SCI believes stable project teams are important for maintaining consistently high-quality work throughout the lifetime of the project. Therefore, we try to keep the same project manager involved for the life of the project. To the extent feasible, we keep the teams constant as well.

Regardless of the size of the project team, SCI’s communication procedures ensure every project team member has the information necessary to work efficiently.

If your project is small, your point of contact will be the primary statistician. For projects that involve a team from SCI, the project manager will generally be your point of contact. Our senior-level statisticians travel frequently, so if you have an urgent need for statistical advice, other staff can usually step in.

SCI works with our clients throughout the life cycle of study development. Our statisticians provide an experienced perspective on the entire process, starting from the initial stages of defining endpoints, writing protocols, calculating sample sizes, designing case report forms, and continuing on to the later phases of analysis, interpretation, and regulatory submission.

We are most effective collaborators when we begin working with the study team early in the process, but we also have considerable experience joining project teams during an ongoing study or after an unsuccessful regulatory submission.

We recommend forming the committee and holding an organizational meeting to establish operating procedures prior to enrolling the first participant.

SCI often reviews analyses performed by others. We may simply review the methodology to see if it is appropriate for the question asked and the data collected.

We may suggest other methods of analysis that take into consideration the disease under study, the conduct of the trial, or issues with the data. In many cases, clients provide us with the data and we perform our own analyses and write a summary report.

We believe it is important for the statisticians involved in the final statistical analysis of a trial to be the primary statistical authors of the analysis plan. To ensure the accuracy and interpretability of the results, those involved in the analyses should be involved in preparing the plan.

If, however, the company or contracted organization doing the final analysis would like SCI to provide an additional statistical review of the analysis plan, SCI is able to provide that support.
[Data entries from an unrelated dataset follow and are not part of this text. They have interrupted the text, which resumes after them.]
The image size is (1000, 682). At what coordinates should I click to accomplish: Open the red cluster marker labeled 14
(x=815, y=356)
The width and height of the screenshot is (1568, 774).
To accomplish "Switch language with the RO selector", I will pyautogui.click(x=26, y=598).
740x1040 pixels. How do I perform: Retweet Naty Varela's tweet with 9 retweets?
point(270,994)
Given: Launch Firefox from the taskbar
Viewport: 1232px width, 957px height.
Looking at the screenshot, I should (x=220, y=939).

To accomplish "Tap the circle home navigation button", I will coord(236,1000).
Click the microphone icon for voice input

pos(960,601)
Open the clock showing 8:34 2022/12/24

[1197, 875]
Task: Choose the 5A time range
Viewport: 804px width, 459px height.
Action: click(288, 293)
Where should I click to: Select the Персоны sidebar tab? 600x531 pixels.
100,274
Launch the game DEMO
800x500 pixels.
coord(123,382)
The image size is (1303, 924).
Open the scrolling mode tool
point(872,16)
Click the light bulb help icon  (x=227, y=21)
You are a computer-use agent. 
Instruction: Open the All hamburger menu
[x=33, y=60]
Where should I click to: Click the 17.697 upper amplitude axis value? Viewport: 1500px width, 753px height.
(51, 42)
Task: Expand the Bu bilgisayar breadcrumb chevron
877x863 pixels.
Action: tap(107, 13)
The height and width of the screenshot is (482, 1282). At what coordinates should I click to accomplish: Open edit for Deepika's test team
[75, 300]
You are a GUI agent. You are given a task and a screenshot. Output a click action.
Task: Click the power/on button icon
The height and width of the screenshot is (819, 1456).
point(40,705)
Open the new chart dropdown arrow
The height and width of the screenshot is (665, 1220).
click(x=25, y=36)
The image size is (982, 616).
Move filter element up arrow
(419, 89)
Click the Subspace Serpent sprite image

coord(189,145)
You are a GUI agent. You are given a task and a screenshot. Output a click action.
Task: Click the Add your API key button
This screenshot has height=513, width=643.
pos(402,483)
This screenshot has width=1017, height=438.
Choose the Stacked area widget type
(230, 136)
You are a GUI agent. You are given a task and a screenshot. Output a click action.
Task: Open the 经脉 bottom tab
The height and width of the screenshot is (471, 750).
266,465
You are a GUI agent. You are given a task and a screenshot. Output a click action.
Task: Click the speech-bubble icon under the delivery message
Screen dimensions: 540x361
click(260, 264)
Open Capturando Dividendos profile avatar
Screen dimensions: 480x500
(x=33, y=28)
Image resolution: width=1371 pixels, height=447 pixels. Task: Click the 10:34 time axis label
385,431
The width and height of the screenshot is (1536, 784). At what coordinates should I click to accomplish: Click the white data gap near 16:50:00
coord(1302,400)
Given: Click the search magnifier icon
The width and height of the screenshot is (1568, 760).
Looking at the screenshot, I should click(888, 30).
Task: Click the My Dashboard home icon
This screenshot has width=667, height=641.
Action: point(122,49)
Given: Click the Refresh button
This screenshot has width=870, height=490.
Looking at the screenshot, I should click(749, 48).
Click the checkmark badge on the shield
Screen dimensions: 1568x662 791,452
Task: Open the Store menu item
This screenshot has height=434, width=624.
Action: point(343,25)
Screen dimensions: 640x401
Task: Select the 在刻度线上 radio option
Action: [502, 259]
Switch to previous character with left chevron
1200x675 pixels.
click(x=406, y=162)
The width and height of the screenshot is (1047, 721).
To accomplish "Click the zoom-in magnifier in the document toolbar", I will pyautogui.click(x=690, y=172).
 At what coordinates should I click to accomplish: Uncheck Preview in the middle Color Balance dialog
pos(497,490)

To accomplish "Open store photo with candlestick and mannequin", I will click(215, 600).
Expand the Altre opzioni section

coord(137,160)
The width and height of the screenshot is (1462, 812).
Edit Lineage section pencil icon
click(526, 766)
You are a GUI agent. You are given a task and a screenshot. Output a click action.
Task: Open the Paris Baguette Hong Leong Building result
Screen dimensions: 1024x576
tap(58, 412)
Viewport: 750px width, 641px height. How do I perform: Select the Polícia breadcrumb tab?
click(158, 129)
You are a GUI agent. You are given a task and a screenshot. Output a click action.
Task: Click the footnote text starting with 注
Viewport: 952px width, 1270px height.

We encourage our clients to include SCI at their trials’ organizational and investigator meetings. SCI prefers to join projects as early as possible so that we can provide input into the protocol, analysis plan, and charter.

DMCs typically express their opinions about their review process at organizational meetings; therefore, we recommend that the statisticians from SCI who will be presenting to the DMC participate in these discussions.

SCI believes that the role of independent reporting statistician should be just that, independent. The independence of the reporting group is compromised if that group also provides a member to serve on the DMC.

A DMC statistician has the authority to request additional analyses while a trial is ongoing. At SCI, we see this as a conflict of interest if the DMC statistician has the ability to generate additional work that his or her organization will ultimately perform.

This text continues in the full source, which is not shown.